[What is being asked]
Transcribe, word for word and without additions, each line below from the one containing "Where should I click to: Click the Bust" through the one containing "Task: Choose the", both ends included.

[Source data]

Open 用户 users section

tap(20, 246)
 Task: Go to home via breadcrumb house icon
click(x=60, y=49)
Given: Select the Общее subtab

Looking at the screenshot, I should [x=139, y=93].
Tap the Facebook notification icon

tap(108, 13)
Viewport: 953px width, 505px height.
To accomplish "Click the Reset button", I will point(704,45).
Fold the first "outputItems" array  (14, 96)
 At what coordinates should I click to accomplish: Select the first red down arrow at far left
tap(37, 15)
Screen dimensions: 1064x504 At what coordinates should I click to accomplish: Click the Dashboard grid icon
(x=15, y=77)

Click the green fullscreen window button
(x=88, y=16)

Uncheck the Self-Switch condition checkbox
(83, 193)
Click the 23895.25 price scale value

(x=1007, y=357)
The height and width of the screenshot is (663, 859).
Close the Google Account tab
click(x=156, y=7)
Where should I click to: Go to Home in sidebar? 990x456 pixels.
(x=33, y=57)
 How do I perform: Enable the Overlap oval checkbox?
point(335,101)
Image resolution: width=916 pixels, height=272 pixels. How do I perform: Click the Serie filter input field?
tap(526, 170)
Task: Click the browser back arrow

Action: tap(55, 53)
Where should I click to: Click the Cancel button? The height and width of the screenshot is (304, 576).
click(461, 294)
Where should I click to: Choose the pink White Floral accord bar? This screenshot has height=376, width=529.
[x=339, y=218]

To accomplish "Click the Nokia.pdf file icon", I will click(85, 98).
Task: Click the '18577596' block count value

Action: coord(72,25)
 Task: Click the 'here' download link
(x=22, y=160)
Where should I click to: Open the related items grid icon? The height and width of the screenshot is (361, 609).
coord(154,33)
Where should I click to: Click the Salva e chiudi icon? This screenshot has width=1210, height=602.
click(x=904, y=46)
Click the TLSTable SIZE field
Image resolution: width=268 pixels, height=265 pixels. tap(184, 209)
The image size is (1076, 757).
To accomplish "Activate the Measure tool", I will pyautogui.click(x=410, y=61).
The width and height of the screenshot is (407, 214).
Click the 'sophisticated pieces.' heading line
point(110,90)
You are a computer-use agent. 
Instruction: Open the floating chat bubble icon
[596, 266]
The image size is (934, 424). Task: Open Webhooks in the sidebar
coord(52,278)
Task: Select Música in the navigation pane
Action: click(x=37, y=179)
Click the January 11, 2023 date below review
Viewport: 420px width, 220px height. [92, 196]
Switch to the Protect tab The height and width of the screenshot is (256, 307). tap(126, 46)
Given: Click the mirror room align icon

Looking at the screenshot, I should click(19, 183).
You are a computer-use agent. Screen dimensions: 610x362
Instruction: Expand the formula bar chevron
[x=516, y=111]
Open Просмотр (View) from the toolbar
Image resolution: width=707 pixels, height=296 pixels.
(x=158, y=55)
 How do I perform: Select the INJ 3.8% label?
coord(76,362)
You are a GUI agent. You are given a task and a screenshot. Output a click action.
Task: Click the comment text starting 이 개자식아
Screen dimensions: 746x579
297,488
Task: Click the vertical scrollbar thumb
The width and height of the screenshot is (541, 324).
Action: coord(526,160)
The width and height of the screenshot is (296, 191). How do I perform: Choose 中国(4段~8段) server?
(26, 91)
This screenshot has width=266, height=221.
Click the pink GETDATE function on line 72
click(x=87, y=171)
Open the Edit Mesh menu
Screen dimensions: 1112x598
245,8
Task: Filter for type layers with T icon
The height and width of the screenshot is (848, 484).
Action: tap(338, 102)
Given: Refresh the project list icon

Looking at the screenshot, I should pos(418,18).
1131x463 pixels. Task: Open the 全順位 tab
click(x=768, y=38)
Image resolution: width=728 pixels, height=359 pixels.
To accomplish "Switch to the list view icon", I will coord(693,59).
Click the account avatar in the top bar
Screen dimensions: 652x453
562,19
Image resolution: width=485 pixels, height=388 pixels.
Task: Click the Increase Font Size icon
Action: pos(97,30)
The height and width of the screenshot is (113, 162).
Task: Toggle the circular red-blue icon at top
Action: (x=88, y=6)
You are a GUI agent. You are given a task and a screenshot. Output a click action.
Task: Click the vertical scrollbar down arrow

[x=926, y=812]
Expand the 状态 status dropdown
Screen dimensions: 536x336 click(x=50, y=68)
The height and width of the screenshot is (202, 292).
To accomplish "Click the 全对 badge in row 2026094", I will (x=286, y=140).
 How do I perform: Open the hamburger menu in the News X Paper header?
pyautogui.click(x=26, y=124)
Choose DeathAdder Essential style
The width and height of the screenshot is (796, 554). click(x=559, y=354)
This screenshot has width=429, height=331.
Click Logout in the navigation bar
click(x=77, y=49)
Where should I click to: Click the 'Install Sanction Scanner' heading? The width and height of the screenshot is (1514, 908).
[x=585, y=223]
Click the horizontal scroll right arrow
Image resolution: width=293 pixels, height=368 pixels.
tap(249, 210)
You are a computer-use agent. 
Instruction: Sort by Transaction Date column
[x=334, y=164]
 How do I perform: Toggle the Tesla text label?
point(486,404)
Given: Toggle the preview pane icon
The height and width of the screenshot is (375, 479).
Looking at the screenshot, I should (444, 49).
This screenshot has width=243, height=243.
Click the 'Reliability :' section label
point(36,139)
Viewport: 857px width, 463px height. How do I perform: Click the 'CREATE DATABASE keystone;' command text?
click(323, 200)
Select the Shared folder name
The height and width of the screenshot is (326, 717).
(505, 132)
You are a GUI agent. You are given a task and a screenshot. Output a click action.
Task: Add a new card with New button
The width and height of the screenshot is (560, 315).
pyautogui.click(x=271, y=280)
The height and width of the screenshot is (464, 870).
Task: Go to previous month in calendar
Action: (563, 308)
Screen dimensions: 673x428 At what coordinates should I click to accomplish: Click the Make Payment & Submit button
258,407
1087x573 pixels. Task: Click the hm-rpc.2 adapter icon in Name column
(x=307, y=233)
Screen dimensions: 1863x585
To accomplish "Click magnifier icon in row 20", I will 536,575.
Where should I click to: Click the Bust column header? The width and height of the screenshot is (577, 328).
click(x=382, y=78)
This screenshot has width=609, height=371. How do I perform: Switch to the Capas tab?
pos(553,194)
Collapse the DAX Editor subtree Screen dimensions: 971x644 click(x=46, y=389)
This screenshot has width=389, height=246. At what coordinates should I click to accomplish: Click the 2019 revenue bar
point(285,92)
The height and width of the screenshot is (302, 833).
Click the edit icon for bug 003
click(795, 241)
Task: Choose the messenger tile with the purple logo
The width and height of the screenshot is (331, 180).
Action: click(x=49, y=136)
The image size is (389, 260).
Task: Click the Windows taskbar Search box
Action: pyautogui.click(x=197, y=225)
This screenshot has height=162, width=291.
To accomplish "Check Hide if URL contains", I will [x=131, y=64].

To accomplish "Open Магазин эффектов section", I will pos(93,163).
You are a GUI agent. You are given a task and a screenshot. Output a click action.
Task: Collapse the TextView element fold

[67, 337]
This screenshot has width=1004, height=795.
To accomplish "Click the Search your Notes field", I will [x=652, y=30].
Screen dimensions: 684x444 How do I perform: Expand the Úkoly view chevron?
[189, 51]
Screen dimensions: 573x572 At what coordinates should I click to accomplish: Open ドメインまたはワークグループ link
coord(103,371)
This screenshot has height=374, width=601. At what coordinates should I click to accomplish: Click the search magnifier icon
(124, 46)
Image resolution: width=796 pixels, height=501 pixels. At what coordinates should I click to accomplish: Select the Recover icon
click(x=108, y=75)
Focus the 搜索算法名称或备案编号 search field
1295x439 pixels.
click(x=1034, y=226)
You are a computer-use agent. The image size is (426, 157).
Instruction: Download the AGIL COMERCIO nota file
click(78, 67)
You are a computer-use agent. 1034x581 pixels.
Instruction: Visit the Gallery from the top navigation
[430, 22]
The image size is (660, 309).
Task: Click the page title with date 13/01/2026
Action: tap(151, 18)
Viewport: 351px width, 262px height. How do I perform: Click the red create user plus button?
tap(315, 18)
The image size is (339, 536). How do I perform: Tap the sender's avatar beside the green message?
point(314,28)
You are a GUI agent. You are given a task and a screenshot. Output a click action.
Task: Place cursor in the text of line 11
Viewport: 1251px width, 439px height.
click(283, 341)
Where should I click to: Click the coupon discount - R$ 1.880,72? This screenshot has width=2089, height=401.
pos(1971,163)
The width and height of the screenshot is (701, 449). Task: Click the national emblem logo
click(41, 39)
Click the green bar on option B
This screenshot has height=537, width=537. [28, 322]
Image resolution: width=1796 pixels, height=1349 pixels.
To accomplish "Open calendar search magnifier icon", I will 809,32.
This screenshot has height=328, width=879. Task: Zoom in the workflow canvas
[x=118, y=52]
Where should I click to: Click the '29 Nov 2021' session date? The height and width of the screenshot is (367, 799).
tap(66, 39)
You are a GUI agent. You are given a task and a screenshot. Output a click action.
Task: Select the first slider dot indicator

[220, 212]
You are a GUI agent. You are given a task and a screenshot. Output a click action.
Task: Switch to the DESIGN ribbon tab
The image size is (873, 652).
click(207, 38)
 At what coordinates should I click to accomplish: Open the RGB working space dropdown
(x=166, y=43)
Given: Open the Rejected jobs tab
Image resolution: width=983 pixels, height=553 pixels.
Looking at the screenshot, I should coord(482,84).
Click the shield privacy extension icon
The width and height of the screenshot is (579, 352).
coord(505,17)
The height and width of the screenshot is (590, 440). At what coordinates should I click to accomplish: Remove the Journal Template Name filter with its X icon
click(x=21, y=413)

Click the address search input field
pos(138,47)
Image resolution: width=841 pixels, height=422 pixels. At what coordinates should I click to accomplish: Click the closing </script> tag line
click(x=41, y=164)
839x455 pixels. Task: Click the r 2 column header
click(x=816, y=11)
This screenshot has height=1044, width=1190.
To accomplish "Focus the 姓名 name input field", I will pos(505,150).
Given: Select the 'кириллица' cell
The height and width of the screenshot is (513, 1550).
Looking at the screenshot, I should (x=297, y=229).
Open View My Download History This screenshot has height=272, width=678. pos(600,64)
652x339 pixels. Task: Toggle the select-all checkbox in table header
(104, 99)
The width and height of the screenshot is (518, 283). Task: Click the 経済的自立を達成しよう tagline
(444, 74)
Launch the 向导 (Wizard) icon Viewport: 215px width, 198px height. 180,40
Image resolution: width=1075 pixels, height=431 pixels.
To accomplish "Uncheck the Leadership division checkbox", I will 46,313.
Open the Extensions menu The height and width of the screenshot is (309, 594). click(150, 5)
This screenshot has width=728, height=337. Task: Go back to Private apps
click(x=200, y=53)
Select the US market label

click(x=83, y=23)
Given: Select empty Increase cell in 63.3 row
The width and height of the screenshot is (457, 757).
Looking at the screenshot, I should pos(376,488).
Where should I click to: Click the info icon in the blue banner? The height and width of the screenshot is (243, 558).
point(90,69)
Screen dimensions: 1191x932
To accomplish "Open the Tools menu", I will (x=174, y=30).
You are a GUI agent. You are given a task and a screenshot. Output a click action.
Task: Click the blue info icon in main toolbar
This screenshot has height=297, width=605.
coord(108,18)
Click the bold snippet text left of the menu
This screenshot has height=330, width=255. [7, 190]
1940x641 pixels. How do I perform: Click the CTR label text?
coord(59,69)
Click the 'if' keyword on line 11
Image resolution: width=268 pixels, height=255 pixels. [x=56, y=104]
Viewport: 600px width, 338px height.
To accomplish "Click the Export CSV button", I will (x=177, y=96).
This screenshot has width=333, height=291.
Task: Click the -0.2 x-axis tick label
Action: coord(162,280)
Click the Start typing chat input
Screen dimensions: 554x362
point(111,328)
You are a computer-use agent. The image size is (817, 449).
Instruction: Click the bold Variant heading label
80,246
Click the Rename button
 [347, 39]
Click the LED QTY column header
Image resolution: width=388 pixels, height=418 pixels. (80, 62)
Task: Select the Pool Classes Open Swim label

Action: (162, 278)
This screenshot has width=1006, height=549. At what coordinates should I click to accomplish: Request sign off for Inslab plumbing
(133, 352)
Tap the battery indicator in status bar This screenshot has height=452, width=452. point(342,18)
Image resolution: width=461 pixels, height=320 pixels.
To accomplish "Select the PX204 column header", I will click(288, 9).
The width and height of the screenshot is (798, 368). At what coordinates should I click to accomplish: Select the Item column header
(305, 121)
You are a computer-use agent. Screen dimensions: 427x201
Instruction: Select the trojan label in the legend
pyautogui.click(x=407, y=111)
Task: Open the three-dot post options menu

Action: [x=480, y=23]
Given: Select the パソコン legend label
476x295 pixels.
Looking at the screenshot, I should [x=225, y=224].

[Task output]
Where should I click to: Click the Bust column header? The width and height of the screenshot is (577, 328).
click(x=382, y=78)
This screenshot has width=609, height=371. How do I perform: Switch to the Capas tab?
pos(553,194)
Collapse the DAX Editor subtree Screen dimensions: 971x644 click(x=46, y=389)
This screenshot has width=389, height=246. At what coordinates should I click to accomplish: Click the 2019 revenue bar
point(285,92)
The height and width of the screenshot is (302, 833).
Click the edit icon for bug 003
click(795, 241)
Task: Choose the messenger tile with the purple logo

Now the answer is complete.